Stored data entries
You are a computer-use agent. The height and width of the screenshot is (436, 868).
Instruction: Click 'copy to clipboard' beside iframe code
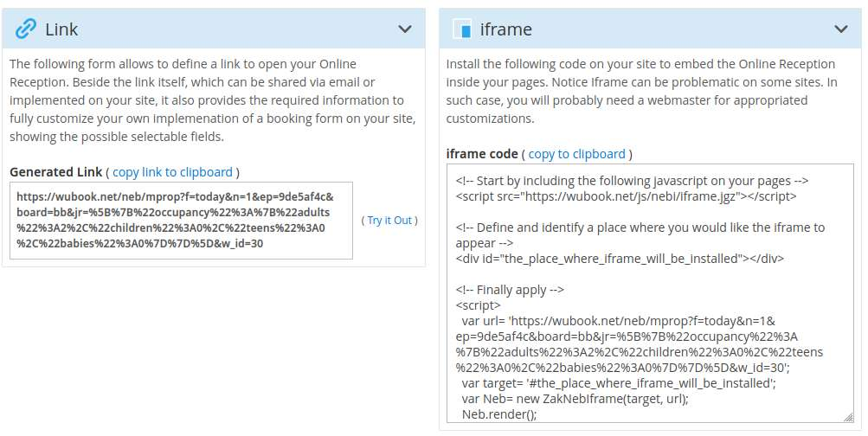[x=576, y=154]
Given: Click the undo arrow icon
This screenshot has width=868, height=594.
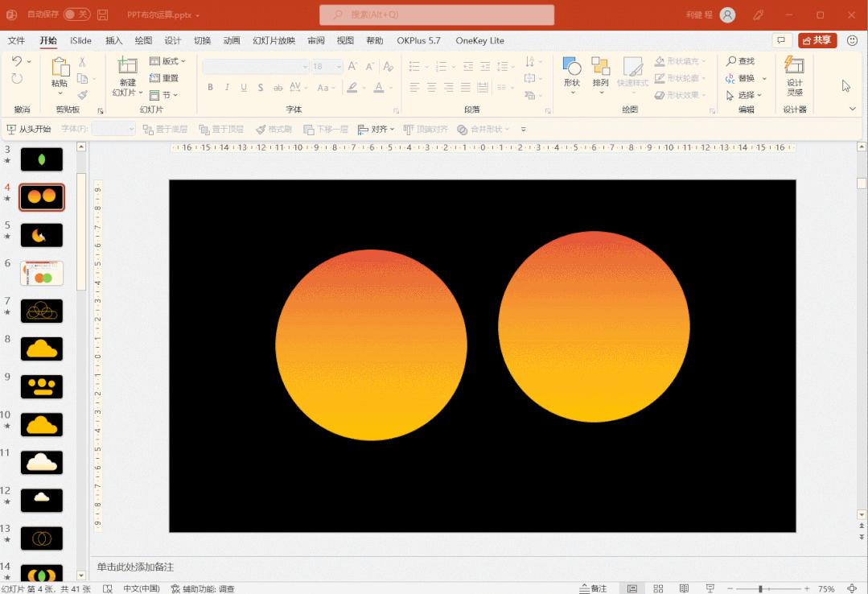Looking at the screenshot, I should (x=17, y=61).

* Task goal
None of the pictures should appear, though every line of the data above must be reproduced exactly.

* Exercise output
You are a computer-use agent. The height and width of the screenshot is (436, 868).
Instruction: Click 'copy to clipboard' beside iframe code
[x=576, y=154]
Given: Click the undo arrow icon
This screenshot has width=868, height=594.
Looking at the screenshot, I should (x=17, y=61).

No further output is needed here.